= Set problem 1 =
In the forum thread, what record does yuyuza1 predict for Houston?
= Set problem 2 =
Revise the forum thread's text starting at "I really don't" and ending at "seed had 49).", so that "fringe teams" is replaced with "borderline teams".
= Set problem 3 =
List every username that appears as a post heading in the forum thread.

= Passage =

►

8. Dallas Mavericks (49-33) Sad- I really did root for them to beat the Heat in 2006. Sadly, the ship has sailed. They will look better this coming season, as I think people are underestimating the defensive presence that Diop gave opponents in their run of 05-06; it was something that was missed last season against Chandler and the Hornets. Still have an MVP, a borderline all-star small forward, one of the GOAT point guards (albeit broken down and slow, still a stunning passer, playmaker, and defender). They're not lottery bound yet.

Well I just wasted 20 minutes writing this all up so I hope you enjoy it. Let me know what you think.


----------



## Minstrel (Dec 31, 2002)

I'm not hardcore enough to do all the records. I'll just rank. Always fun to make lists.


1. Los Angeles Lakers
2. Houston Rockets
3. New Orleans Hornets
4. San Antonio Spurs
5. Utah Jazz
6. Portland Trailblazers
7. Phoenix Suns
8. Dallas Mavericks

9. Golden State Warriors
10. Los Angeles Clippers
11. Denver Nuggets
12. Sacramento Kings
13. Memphis Grizzlies
14. Minnesota Timberwolves
15. Oklahoma City Something-Or-Others


----------



## rocketeer (Oct 7, 2002)

Minstrel said:


> I'm not hardcore enough to do all the records. I'll just rank. Always fun to make lists.
> 
> 
> 1. Los Angeles Lakers
> ...


i would move portland up to 4 and drop the spurs and jazz each down a spot. other than that, those are my rankings.


----------



## yuyuza1 (May 24, 2006)

1. Houston- 56-26
2. Utah- 53-29
3. LAL- 53-29
4. San Antonio- 52-30
5. New Orleans- 51-31
6. Portland- 50-32
7. Phoenix- 49-33
8. Dallas- 42-40

------------------------------

9. Denver- 40-42
10. Golden State- 38-44
11. LAC- 35-47
12. Minny- 33-49
13. OKC- 30-52
14. Sacto- 29-53
15. Memphis- 25-57

I really don't think the win totals will be as high as you guys foresee them to be. The bottom feeders and mediocre teams from last year almost all got better, and wins will be harder to come by for fringe teams (unlike last year when the eighth seed had 49).

◄

= Data provided =
►

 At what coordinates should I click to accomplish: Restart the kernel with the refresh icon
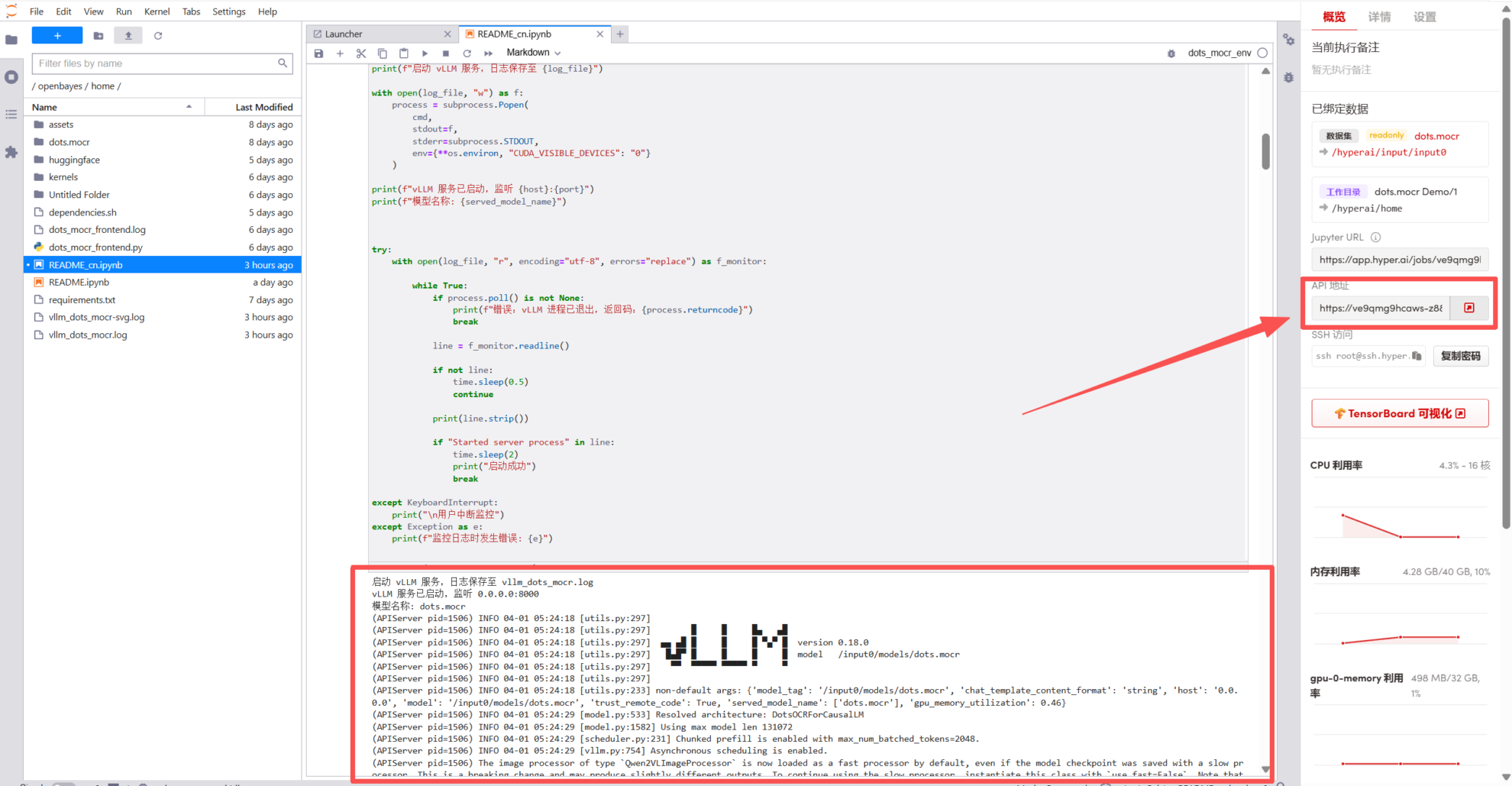(467, 53)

◄

= Solution 1 =
56-26

= Solution 2 =
I really don't think the win totals will be as high as you guys foresee them to be. The bottom feeders and mediocre teams from last year almost all got better, and wins will be harder to come by for borderline teams (unlike last year when the eighth seed had 49).

= Solution 3 =
Minstrel, rocketeer, yuyuza1